# [TASK DESCRIPTION]
Convert only the records below, beginning with the line containing "The height and width of the screenshot is (400, 496)." and ending with the line containing "I will coord(114,31).", both included, into a Markdown table with the columns Row and Record Text. Number each line in the Row column and omit any blank lines.

# [DATA EXTRACT]
*****

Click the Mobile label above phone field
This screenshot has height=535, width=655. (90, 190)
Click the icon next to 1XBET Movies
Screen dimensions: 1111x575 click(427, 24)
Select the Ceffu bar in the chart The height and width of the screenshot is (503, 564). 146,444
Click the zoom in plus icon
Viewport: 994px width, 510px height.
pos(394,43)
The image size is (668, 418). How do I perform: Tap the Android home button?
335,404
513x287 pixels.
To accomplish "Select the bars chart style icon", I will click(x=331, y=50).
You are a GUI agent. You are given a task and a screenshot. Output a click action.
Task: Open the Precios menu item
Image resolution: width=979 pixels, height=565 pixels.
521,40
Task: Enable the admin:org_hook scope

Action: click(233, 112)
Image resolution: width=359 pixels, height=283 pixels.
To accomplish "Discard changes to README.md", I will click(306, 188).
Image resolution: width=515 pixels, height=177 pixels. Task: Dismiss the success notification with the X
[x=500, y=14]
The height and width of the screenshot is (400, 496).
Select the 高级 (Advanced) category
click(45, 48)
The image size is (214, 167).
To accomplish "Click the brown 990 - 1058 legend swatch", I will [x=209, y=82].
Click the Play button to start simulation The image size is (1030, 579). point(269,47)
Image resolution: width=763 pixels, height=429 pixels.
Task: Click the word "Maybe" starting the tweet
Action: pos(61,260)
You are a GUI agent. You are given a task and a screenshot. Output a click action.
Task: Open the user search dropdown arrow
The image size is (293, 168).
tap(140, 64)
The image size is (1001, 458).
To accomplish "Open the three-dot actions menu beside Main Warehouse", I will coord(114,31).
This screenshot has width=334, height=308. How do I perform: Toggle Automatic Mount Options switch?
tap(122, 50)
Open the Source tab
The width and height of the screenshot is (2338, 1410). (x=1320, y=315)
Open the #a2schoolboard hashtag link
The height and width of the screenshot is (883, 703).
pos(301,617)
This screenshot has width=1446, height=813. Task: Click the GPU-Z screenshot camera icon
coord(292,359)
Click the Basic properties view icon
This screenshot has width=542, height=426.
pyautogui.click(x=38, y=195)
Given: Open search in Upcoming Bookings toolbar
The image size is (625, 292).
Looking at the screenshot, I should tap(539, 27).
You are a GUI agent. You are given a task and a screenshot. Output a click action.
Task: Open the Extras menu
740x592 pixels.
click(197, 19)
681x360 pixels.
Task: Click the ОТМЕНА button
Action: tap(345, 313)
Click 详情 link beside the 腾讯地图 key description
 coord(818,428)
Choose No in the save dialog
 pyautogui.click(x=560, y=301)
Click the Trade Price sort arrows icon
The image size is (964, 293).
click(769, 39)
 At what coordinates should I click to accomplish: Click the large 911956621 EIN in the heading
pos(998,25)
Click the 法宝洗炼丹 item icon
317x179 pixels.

*****

# [THE ANSWER]
| Row | Record Text |
|---|---|
| 1 | The height and width of the screenshot is (400, 496). |
| 2 | Select the 高级 (Advanced) category |
| 3 | click(45, 48) |
| 4 | The image size is (214, 167). |
| 5 | To accomplish "Click the brown 990 - 1058 legend swatch", I will [x=209, y=82]. |
| 6 | Click the Play button to start simulation The image size is (1030, 579). point(269,47) |
| 7 | Image resolution: width=763 pixels, height=429 pixels. |
| 8 | Task: Click the word "Maybe" starting the tweet |
| 9 | Action: pos(61,260) |
| 10 | You are a GUI agent. You are given a task and a screenshot. Output a click action. |
| 11 | Task: Open the user search dropdown arrow |
| 12 | The image size is (293, 168). |
| 13 | tap(140, 64) |
| 14 | The image size is (1001, 458). |
| 15 | To accomplish "Open the three-dot actions menu beside Main Warehouse", I will coord(114,31). |